Saturday, April 11, 2009

Perfection of our circumstances

We can see the perfection of our circumstances, whatever they be, if we see that one thing leads to another. Whatever we may be experiencing, it is the effect of a cause. That a precise cause leads to a precise effect is the perfection in our circumstances. For example, if we cut our hands with a razor blade, we would bleed. There cannot be an exception to this rule - the causal circumstances being the same, the effectual circumstances would also be the same, regardless of time and location.

Our problem of course is that we are unable to accept any effect if it is uncomfortable to us. We have to learn to de-condition ourselves from our inability to accept circumstances after the cause has been affected. We no doubt have the option of ensuring that we do not cause anything that would be uncomfortable to us in the future. But oftimes, causes are not within our control. Thus, perfection being the law of existence, we have to harmonize our minds to the reality and experience the perfect life that all of us are already living.

There is naught but life

Life continues after death because death is only a change of form of life. Life was neither created nor will it ever cease to be. There is naught else but life, in various forms.

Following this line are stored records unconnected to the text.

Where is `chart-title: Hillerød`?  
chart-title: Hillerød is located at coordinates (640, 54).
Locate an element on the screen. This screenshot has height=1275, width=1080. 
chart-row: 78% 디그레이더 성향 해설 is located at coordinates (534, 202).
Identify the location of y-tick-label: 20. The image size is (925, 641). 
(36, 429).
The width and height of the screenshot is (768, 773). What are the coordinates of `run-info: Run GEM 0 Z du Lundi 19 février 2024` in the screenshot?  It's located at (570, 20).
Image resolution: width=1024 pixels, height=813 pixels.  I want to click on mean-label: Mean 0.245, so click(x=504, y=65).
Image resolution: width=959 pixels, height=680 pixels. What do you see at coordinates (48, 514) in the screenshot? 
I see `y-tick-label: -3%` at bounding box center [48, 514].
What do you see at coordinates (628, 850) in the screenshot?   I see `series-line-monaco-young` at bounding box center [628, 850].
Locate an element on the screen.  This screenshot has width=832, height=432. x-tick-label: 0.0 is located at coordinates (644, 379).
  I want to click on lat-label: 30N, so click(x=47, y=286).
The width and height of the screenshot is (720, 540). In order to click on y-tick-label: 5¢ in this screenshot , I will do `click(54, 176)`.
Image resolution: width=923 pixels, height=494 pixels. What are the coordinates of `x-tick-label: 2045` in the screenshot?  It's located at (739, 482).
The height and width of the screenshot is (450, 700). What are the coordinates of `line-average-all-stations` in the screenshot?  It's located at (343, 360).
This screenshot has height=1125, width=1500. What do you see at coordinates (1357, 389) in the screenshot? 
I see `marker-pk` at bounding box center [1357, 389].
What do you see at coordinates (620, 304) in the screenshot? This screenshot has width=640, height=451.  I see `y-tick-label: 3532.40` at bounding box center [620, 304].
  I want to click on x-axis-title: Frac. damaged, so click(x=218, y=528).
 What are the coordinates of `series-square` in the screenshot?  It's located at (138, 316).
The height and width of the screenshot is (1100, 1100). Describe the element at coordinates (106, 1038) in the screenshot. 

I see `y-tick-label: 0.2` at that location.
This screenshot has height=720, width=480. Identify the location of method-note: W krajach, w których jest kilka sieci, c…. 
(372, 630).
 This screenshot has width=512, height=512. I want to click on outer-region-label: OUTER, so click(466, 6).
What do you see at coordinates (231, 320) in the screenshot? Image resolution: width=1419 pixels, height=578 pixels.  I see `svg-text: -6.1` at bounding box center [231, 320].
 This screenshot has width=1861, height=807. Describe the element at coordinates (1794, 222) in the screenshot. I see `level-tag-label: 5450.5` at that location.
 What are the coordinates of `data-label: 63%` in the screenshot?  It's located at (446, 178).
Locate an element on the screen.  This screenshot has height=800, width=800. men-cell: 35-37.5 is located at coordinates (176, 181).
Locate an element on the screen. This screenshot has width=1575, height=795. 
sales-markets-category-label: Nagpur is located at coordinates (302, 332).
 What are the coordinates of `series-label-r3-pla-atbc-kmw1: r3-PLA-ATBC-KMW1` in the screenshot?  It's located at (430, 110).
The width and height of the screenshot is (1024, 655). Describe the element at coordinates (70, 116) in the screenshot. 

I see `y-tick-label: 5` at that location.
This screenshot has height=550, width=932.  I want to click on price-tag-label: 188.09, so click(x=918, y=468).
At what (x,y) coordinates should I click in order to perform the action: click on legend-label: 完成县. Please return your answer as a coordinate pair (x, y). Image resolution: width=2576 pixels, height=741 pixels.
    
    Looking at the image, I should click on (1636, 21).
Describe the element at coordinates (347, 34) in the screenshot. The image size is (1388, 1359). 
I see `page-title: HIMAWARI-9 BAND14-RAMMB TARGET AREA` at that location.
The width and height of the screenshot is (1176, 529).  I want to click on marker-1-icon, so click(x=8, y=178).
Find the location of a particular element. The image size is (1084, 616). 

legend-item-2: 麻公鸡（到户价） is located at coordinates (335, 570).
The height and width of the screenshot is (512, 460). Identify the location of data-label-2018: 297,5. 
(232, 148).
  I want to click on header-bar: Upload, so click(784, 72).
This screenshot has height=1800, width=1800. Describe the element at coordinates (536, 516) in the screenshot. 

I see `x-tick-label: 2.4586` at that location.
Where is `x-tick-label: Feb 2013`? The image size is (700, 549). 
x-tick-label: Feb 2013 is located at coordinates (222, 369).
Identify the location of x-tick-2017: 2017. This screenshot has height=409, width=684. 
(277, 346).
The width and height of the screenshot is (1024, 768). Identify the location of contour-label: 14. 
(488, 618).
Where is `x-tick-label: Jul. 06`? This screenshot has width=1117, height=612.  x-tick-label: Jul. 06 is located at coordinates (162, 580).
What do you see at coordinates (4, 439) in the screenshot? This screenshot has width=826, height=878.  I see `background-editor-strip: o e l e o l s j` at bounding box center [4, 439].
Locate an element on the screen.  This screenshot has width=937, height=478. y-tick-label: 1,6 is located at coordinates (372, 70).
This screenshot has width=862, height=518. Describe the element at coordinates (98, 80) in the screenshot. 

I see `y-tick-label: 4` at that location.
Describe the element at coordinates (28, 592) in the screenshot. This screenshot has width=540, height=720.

Not One God but the oneness of existence

Originally Posted by Charzhino
... in comparison to the Hindus who had been led far astray from their original Vedantic teachings of One God.
A small correction. Vedanta does not teach of One God, but of the oneness of existence.

Monday, April 6, 2009

Scale of Grandeur

Puranic literature is full of metaphor and imagery. Events are drawn on gigantic canvas to keep the spirit of the times alive for generations to come and they have succeeded because even today the recounting of the events of the puranic times is a matter of wonderous emotional and spiritual journey and it unfailingly inspires us to rise beyond our petty self to the greater glory of living. To put puranic literature through the rigours of a scientific theory is akin to limiting poetry to the literature of traffic rules.